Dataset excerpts
*-*-*

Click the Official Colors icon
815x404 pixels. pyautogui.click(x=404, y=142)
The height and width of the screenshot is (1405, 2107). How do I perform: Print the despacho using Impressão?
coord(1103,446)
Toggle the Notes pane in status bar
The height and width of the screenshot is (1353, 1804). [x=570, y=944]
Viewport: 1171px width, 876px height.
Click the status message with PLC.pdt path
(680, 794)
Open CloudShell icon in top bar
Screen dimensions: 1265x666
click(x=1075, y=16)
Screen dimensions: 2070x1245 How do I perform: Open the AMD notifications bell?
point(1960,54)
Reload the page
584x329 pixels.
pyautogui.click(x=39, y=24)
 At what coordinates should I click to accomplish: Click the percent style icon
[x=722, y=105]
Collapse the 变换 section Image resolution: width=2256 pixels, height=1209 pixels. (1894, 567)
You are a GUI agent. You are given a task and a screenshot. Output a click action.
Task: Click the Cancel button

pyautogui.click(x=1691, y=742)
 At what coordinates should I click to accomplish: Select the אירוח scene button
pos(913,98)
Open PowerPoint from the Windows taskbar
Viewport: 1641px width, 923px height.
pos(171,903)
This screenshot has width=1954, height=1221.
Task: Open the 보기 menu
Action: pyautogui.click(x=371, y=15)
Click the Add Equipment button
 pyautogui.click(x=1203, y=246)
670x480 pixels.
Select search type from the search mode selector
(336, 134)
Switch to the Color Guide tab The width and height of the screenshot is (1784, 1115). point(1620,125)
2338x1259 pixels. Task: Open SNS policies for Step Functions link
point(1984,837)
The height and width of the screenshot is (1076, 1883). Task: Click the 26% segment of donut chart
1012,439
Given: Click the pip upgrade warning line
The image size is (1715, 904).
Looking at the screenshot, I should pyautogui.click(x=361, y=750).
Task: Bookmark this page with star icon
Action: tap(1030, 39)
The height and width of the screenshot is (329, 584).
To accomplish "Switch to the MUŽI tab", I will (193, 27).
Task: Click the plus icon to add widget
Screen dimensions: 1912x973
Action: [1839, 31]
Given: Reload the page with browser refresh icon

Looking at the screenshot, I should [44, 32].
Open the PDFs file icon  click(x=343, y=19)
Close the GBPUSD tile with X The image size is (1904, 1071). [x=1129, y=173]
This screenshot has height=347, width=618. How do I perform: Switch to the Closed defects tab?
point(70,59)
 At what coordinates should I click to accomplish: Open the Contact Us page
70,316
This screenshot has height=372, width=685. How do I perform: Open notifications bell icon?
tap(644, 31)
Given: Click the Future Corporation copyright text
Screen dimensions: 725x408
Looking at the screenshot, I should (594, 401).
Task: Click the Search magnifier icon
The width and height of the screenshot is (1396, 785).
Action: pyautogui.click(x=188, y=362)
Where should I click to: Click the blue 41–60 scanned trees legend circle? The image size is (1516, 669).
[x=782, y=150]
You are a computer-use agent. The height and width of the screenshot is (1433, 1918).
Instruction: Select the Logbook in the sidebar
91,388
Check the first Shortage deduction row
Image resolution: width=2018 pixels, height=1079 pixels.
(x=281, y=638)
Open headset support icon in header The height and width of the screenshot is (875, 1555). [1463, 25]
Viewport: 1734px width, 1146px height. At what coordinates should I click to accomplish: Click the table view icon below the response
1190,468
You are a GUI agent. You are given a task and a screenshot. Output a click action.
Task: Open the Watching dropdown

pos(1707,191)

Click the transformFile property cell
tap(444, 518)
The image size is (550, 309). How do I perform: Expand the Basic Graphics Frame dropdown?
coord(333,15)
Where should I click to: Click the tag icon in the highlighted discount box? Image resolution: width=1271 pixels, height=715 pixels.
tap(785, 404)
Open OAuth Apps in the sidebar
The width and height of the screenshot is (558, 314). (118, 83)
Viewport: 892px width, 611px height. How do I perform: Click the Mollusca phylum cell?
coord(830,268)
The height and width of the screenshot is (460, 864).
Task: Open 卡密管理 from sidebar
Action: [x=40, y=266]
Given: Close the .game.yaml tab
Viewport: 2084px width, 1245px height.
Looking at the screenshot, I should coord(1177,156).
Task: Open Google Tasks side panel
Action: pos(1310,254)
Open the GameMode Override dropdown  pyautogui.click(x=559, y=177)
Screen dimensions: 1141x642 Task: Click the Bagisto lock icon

*-*-*

# Activity
Repeat the data word for word, leaving out no line.

# Written solution
Click the Official Colors icon
815x404 pixels. pyautogui.click(x=404, y=142)
The height and width of the screenshot is (1405, 2107). How do I perform: Print the despacho using Impressão?
coord(1103,446)
Toggle the Notes pane in status bar
The height and width of the screenshot is (1353, 1804). [x=570, y=944]
Viewport: 1171px width, 876px height.
Click the status message with PLC.pdt path
(680, 794)
Open CloudShell icon in top bar
Screen dimensions: 1265x666
click(x=1075, y=16)
Screen dimensions: 2070x1245 How do I perform: Open the AMD notifications bell?
point(1960,54)
Reload the page
584x329 pixels.
pyautogui.click(x=39, y=24)
 At what coordinates should I click to accomplish: Click the percent style icon
[x=722, y=105]
Collapse the 变换 section Image resolution: width=2256 pixels, height=1209 pixels. (1894, 567)
You are a GUI agent. You are given a task and a screenshot. Output a click action.
Task: Click the Cancel button

pyautogui.click(x=1691, y=742)
 At what coordinates should I click to accomplish: Select the אירוח scene button
pos(913,98)
Open PowerPoint from the Windows taskbar
Viewport: 1641px width, 923px height.
pos(171,903)
This screenshot has width=1954, height=1221.
Task: Open the 보기 menu
Action: pyautogui.click(x=371, y=15)
Click the Add Equipment button
 pyautogui.click(x=1203, y=246)
670x480 pixels.
Select search type from the search mode selector
(336, 134)
Switch to the Color Guide tab The width and height of the screenshot is (1784, 1115). point(1620,125)
2338x1259 pixels. Task: Open SNS policies for Step Functions link
point(1984,837)
The height and width of the screenshot is (1076, 1883). Task: Click the 26% segment of donut chart
1012,439
Given: Click the pip upgrade warning line
The image size is (1715, 904).
Looking at the screenshot, I should pyautogui.click(x=361, y=750).
Task: Bookmark this page with star icon
Action: tap(1030, 39)
The height and width of the screenshot is (329, 584).
To accomplish "Switch to the MUŽI tab", I will (193, 27).
Task: Click the plus icon to add widget
Screen dimensions: 1912x973
Action: [1839, 31]
Given: Reload the page with browser refresh icon

Looking at the screenshot, I should [44, 32].
Open the PDFs file icon  click(x=343, y=19)
Close the GBPUSD tile with X The image size is (1904, 1071). [x=1129, y=173]
This screenshot has height=347, width=618. How do I perform: Switch to the Closed defects tab?
point(70,59)
 At what coordinates should I click to accomplish: Open the Contact Us page
70,316
This screenshot has height=372, width=685. How do I perform: Open notifications bell icon?
tap(644, 31)
Given: Click the Future Corporation copyright text
Screen dimensions: 725x408
Looking at the screenshot, I should (594, 401).
Task: Click the Search magnifier icon
The width and height of the screenshot is (1396, 785).
Action: pyautogui.click(x=188, y=362)
Where should I click to: Click the blue 41–60 scanned trees legend circle? The image size is (1516, 669).
[x=782, y=150]
You are a computer-use agent. The height and width of the screenshot is (1433, 1918).
Instruction: Select the Logbook in the sidebar
91,388
Check the first Shortage deduction row
Image resolution: width=2018 pixels, height=1079 pixels.
(x=281, y=638)
Open headset support icon in header The height and width of the screenshot is (875, 1555). [1463, 25]
Viewport: 1734px width, 1146px height. At what coordinates should I click to accomplish: Click the table view icon below the response
1190,468
You are a GUI agent. You are given a task and a screenshot. Output a click action.
Task: Open the Watching dropdown

pos(1707,191)

Click the transformFile property cell
tap(444, 518)
The image size is (550, 309). How do I perform: Expand the Basic Graphics Frame dropdown?
coord(333,15)
Where should I click to: Click the tag icon in the highlighted discount box? Image resolution: width=1271 pixels, height=715 pixels.
tap(785, 404)
Open OAuth Apps in the sidebar
The width and height of the screenshot is (558, 314). (118, 83)
Viewport: 892px width, 611px height. How do I perform: Click the Mollusca phylum cell?
coord(830,268)
The height and width of the screenshot is (460, 864).
Task: Open 卡密管理 from sidebar
Action: [x=40, y=266]
Given: Close the .game.yaml tab
Viewport: 2084px width, 1245px height.
Looking at the screenshot, I should coord(1177,156).
Task: Open Google Tasks side panel
Action: pos(1310,254)
Open the GameMode Override dropdown  pyautogui.click(x=559, y=177)
Screen dimensions: 1141x642 Task: Click the Bagisto lock icon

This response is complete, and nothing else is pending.